What the task requires:
Which lines in the items below contain the string "size"? Copy each of them out, treating uppercase and lowercase as different.

Records provided:
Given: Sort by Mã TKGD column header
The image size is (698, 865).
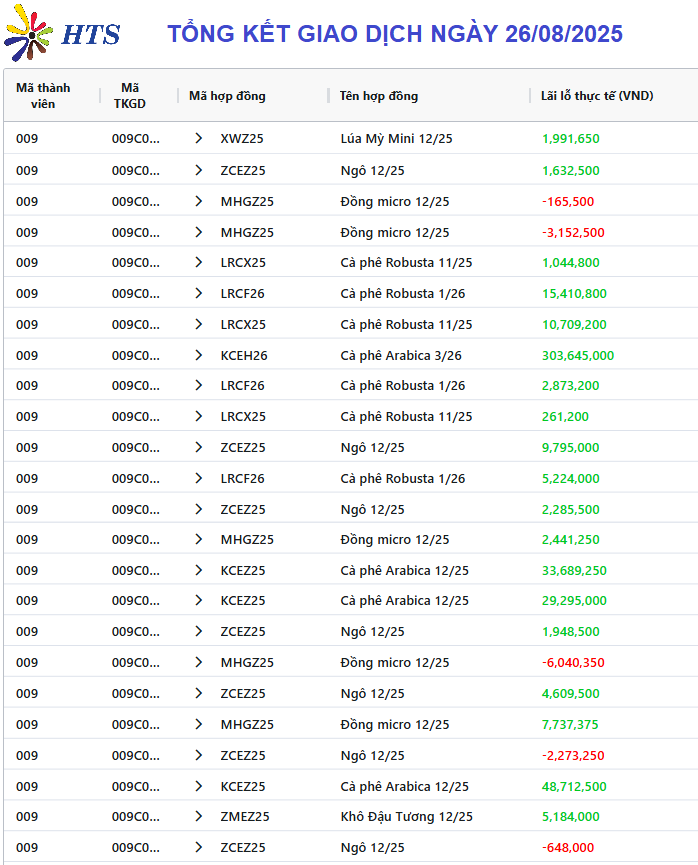Looking at the screenshot, I should pyautogui.click(x=130, y=96).
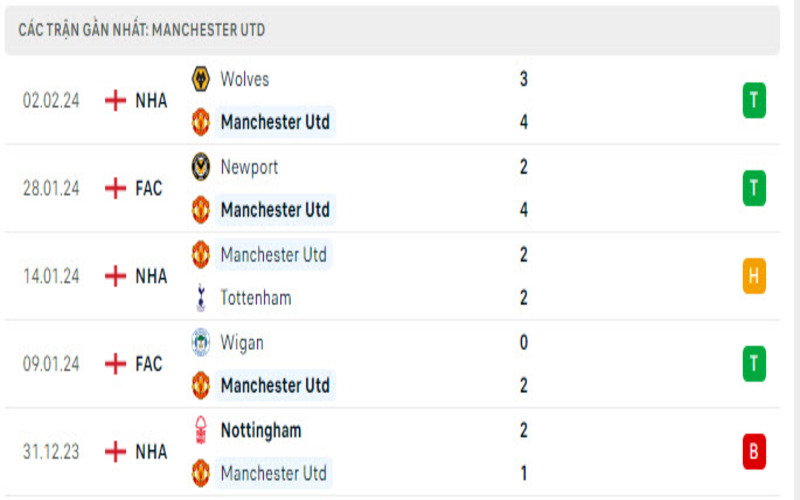Click red B result badge for Nottingham match

[x=754, y=452]
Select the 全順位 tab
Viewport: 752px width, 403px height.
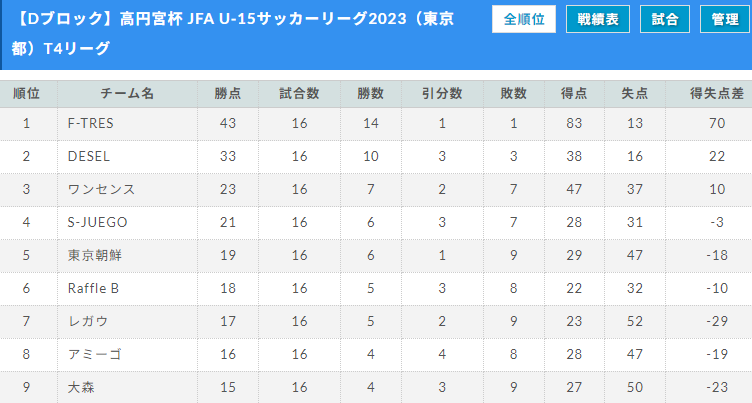[524, 19]
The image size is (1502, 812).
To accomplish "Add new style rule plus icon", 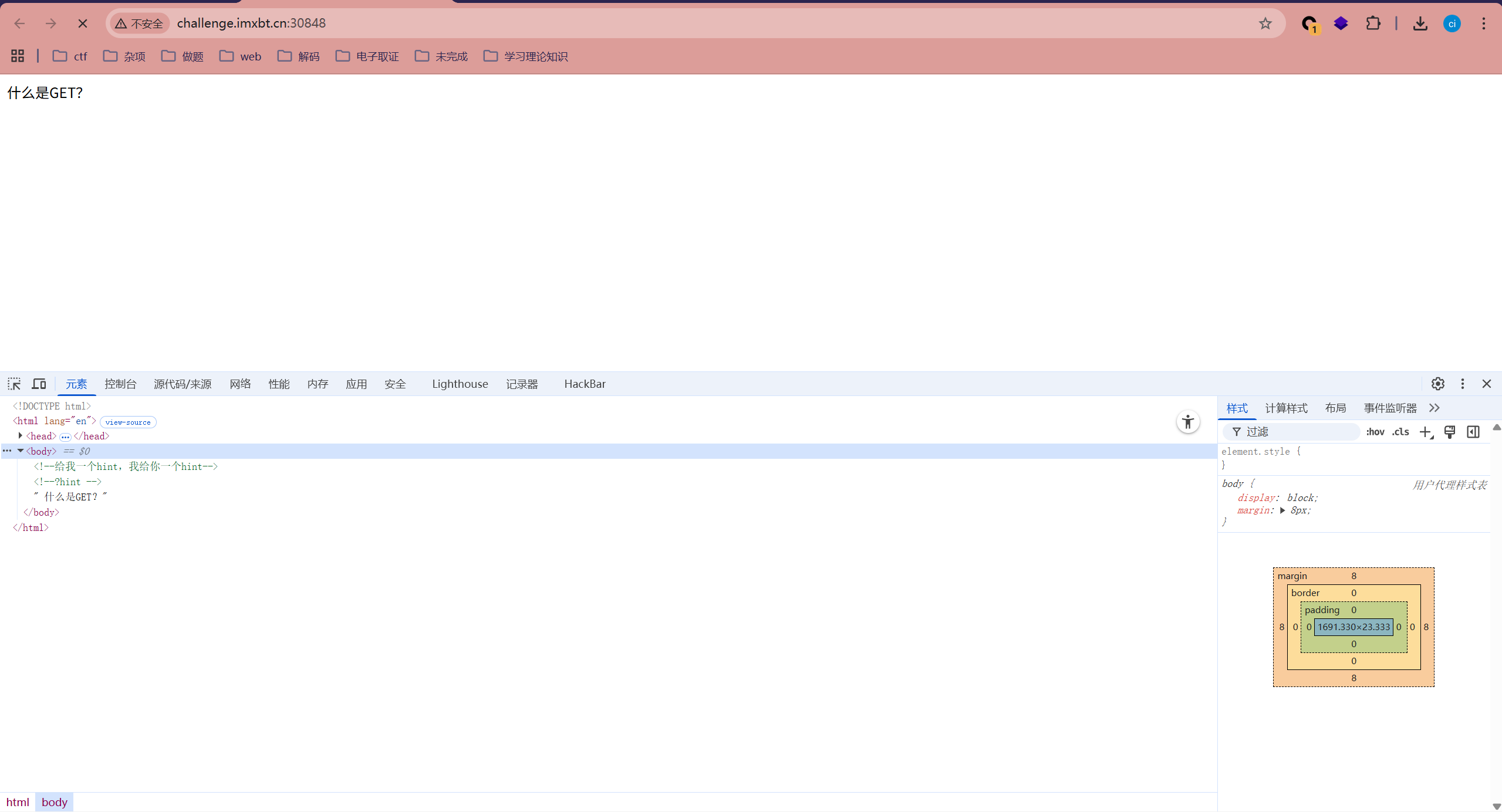I will [1425, 432].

Final result:
The image size is (698, 865).
The image size is (1502, 812).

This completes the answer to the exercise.